The remains of possibly the oldest (known) Jurassic dinosaur discovered on a beach in the vicinity of Penarth, Wales, have been documented. The findings are published in PLOS ONE.
The newly-discovered dinosaur species found in the south of Wales back in 2014 by Nick and Rob Hanigan has been named Dracoraptor hanigani. The team of researchers, led by David Martill from the University of Portsmouth, explain that it might have been the oldest dinosaur having lived in the Jurassic period.

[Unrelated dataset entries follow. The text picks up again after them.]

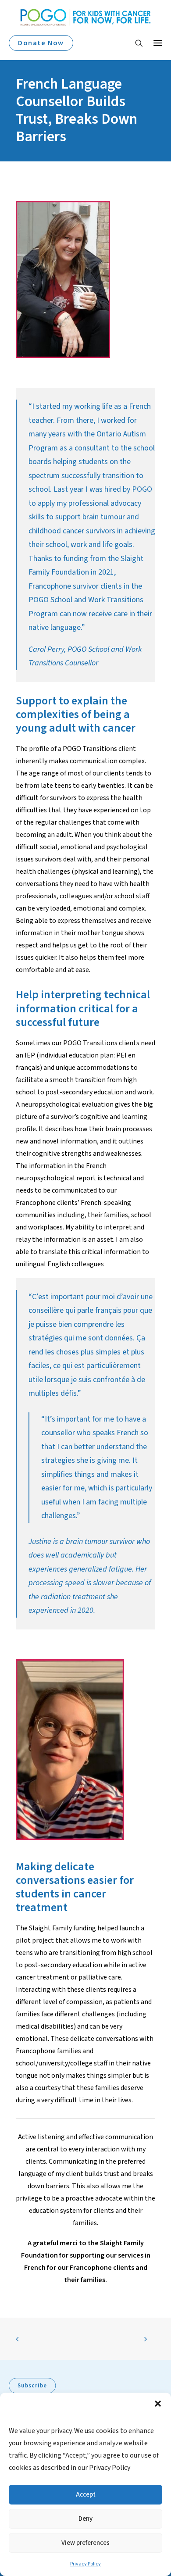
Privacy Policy (85, 2564)
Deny (85, 2518)
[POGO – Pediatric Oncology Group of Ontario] (85, 17)
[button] (157, 2403)
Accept (86, 2494)
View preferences (85, 2542)
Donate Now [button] (41, 43)
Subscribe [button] (32, 2386)
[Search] (135, 43)
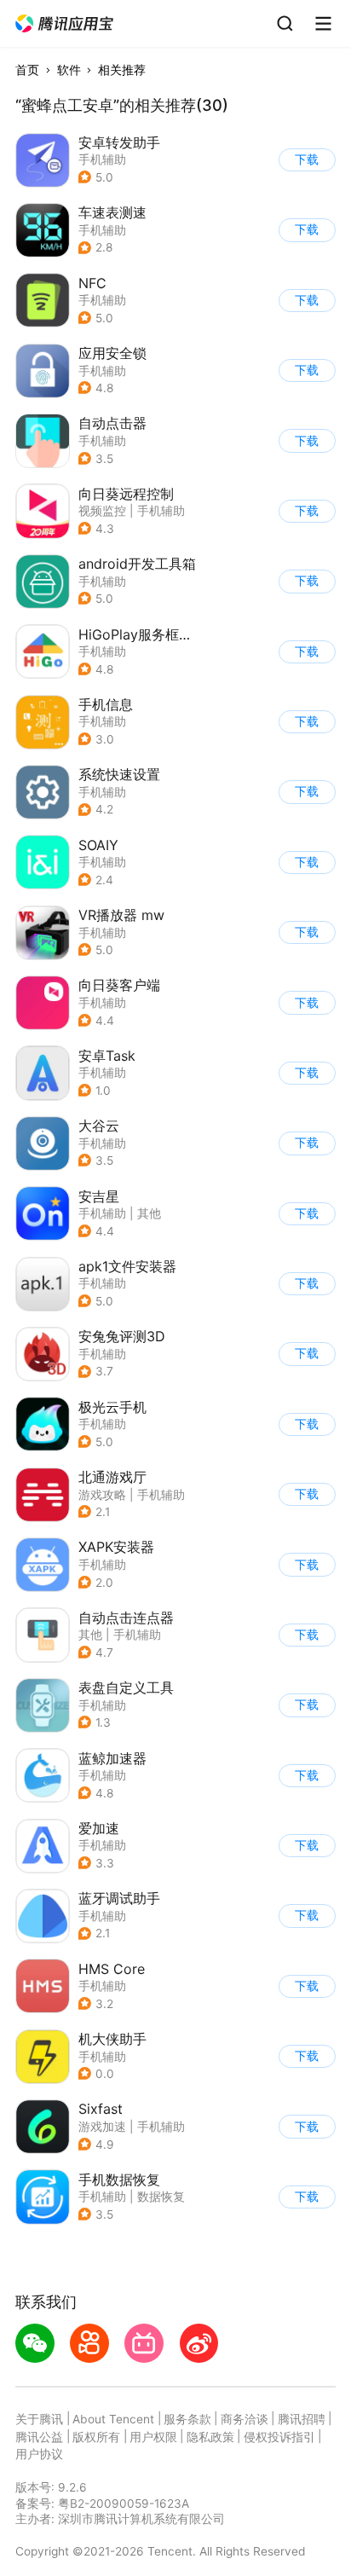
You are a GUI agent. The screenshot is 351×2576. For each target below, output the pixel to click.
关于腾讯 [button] (39, 2419)
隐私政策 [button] (210, 2437)
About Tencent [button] (113, 2419)
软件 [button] (69, 70)
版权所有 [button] (96, 2437)
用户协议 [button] (39, 2454)
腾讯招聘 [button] (301, 2419)
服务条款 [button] (187, 2419)
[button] (65, 23)
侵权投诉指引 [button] (279, 2437)
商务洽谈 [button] (244, 2419)
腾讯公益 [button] (39, 2437)
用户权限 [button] (153, 2437)
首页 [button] (27, 70)
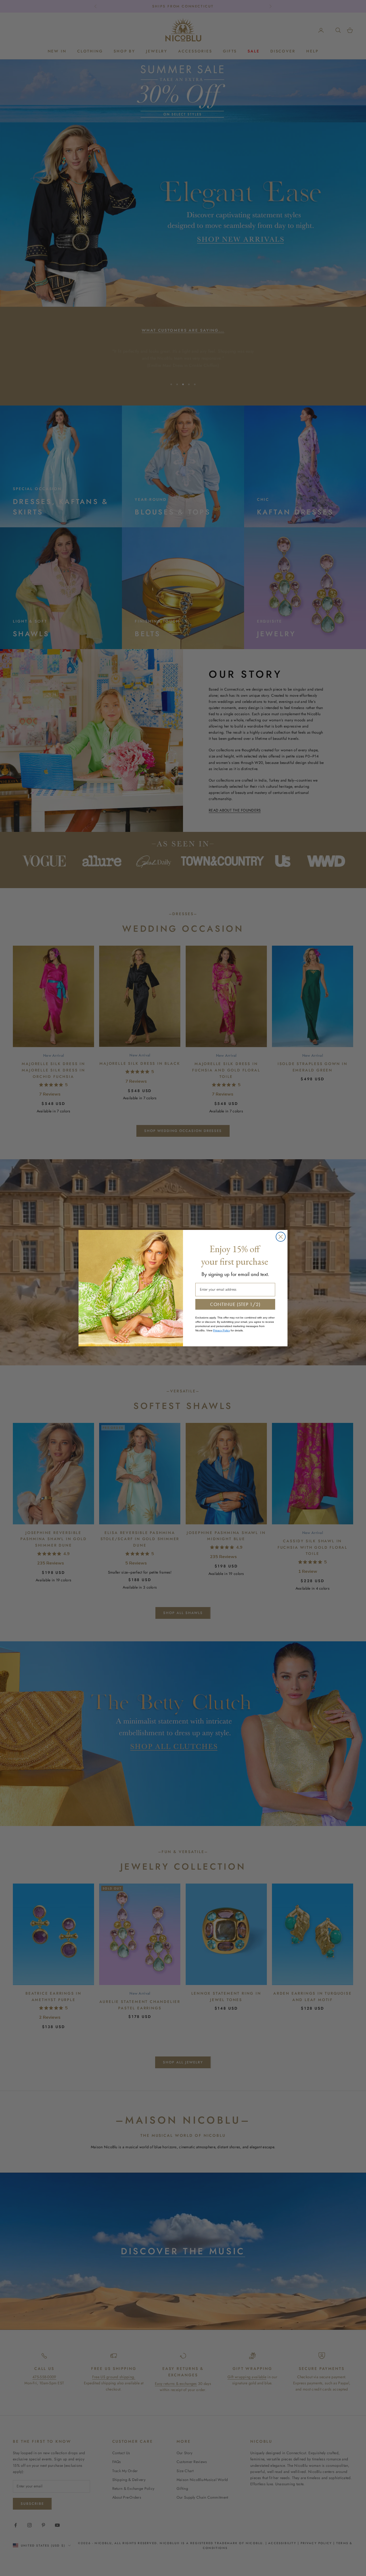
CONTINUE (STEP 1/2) (235, 1304)
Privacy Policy (221, 1330)
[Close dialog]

After Martill and his team from the University of Manchester and the National Museum Wales examined the skull and bones, they concluded the remains belonged to a species that was never documented before. They coined its scientific name to allude both to the ones who discovered the fossil and the place where it was found; Dracoraptor means “dragon robber”, the dragon being Wales’ national symbol.
The bones that were recovered were not fully formed; they were at a level of fusion that suggests the animal was a juvenile. The results also show that it was a carnivore from the theropod group; it seems to be the most complete theropod, and might thus have been one of the oldest known dinosaurs of its era, in the UK or in the world.
The data interpreted by the researchers puts the Dracoraptor hanigani at the beginning of the Jurassic Period, around 201 million years ago. One of the authors, Mr. Vidovic, explains that little was previously known about dinosaur species that existed at that point in time – at the onset of diversification and the rise of the dinosaurs to becoming the dominant animals of their era. Thanks to the new study, they now have an almost complete juvenile theropod in Wales from the earliest days of the Jurassic period.
The south Wales is estimated to have been a coastal area back then as well, but with a much hotter climate. At that time, dinosaurs are thought to have just started to diversify.
Also, the T. rex is a distant relative of his. The Dracoraptor hanigani is, however, relatively smaller. Its height reached approximately 70 cm, with its length stretching to 200 cm. It had a long tail that might have contributed to its balance. It also appears to have been agile.